Mar
12
2013
A Vision for a Christian University
When Trinity Evangelical Divinity School was incorporated into Trinity International University in 1995, Carson wrote a very helpful answer to the question, “Can There Be a Christian University?” published in The Southern Baptist Journal of Theology 1:3 (1997): 20-38. (See also his complementary follow-up essay, “What is the role of New Testament studies in a Christian university?” The Southern Baptist Journal of Theology 1:3 [1997]: 76-78.)
In the first and longer essay Carson began by sketching the history of the university and then offered eight theses, explaining each of them in the essay:
- A university is a tertiary-level institution devoted to study and education in a plurality of fields at both undergraduate and graduate levels, controlled by some unifying vision.
- A Christian university is God-centered in the structure of its thinking and in the establishment of its priorities, cheerfully pledging allegiance to the Christian revelation, and in particular the focal point of that revelation, the Lord Jesus Christ, and the gospel he has proclaimed.
- A Christian university is passionately committed to the formation and maintenance of a Christian worldview.
- Because Christians recognize their finiteness and their sinful minds, the Christian university is called, whatever its prophetic voice, to humility of mind and the kind of communal care that fosters integrity and candor.
- Because of its God-centeredness, the Christian university will recognize that it is beholden to the church, to the world, and to the God who inhabits eternity.
- Because of its God-centeredness, the Christian university seeks to maintain a tension between a world-wide openness on the one hand, and cultural integrity and sensitivity at the local level on the other.
- Within the vision of the Christian university already laid out, it is entirely appropriate to provide both liberal arts education and professional training.
- A Christian university will rigorously reflect on academic freedom and confessional fidelity.
He then gave his vision for the four priorities a Christian university should adopt:
- Teach the Bible.
- Teach the Bible worldviewishly.
- Pursue excellence.
- Reflect hard and often on how to preserve the institution.

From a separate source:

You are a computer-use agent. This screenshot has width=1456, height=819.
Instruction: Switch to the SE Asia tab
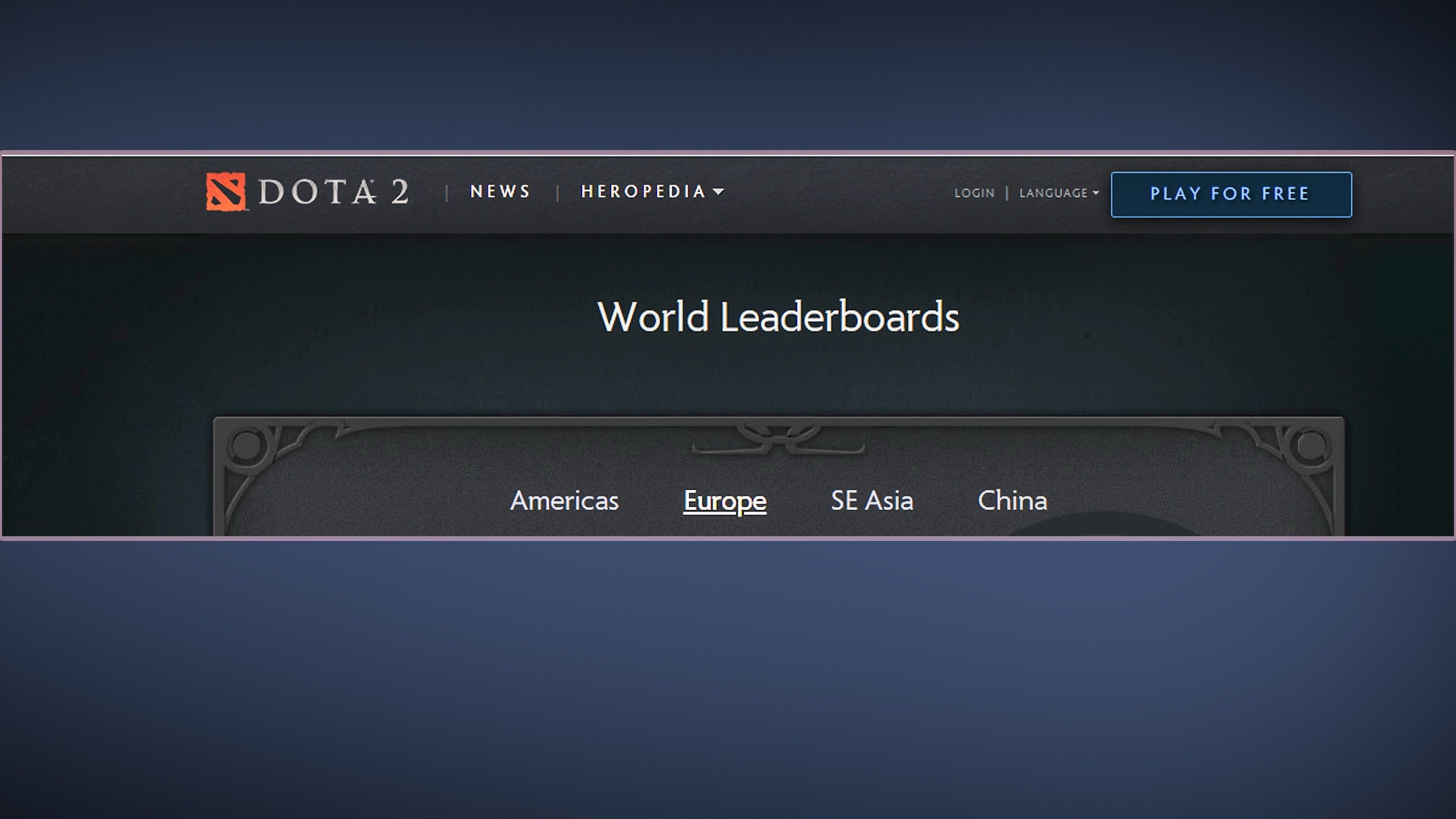(x=872, y=501)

Under that last point, he offered eight “entirely preliminary” suggestions on how to preserve a Christian university:
- Develop a tradition of a theologically and practically informed Board.
- Chief academic officers responsible for hiring faculty must themselves be vetted in the most penetrating ways, not only for their own orthodoxy, but for their tolerances.
- Encourage candor and integrity.
- It is essential that interviewing procedures be not only fair, but probing.
- Ensure that at least some of the top administrators are theologically informed, orthodox, and current.
- Christian universities with church-based connections have a variety of structural connections they may adopt that would enhance fidelity.
- Pursue faculty members who have not only avowed agreement with the university’s position, but who delight in Scripture, and who are excited about the possibility of studying and teaching in an
environment that takes Scripture seriously and tries to think worldviewishly. - In the course of time, bring together within the university scholars from diverse backgrounds to work out together not only what Scripture says on certain matters, but how what it says must impact this or that discipline.
Finally, here is his conclusion:
Can there be a Christian university? Of course. But there is a great deal of work to be done, many things to be learned, and many commitments to undertake if we are to establish excellent ones that grow and endure for long periods of time, bringing glory to God, strength to the church, and grace to the broader culture.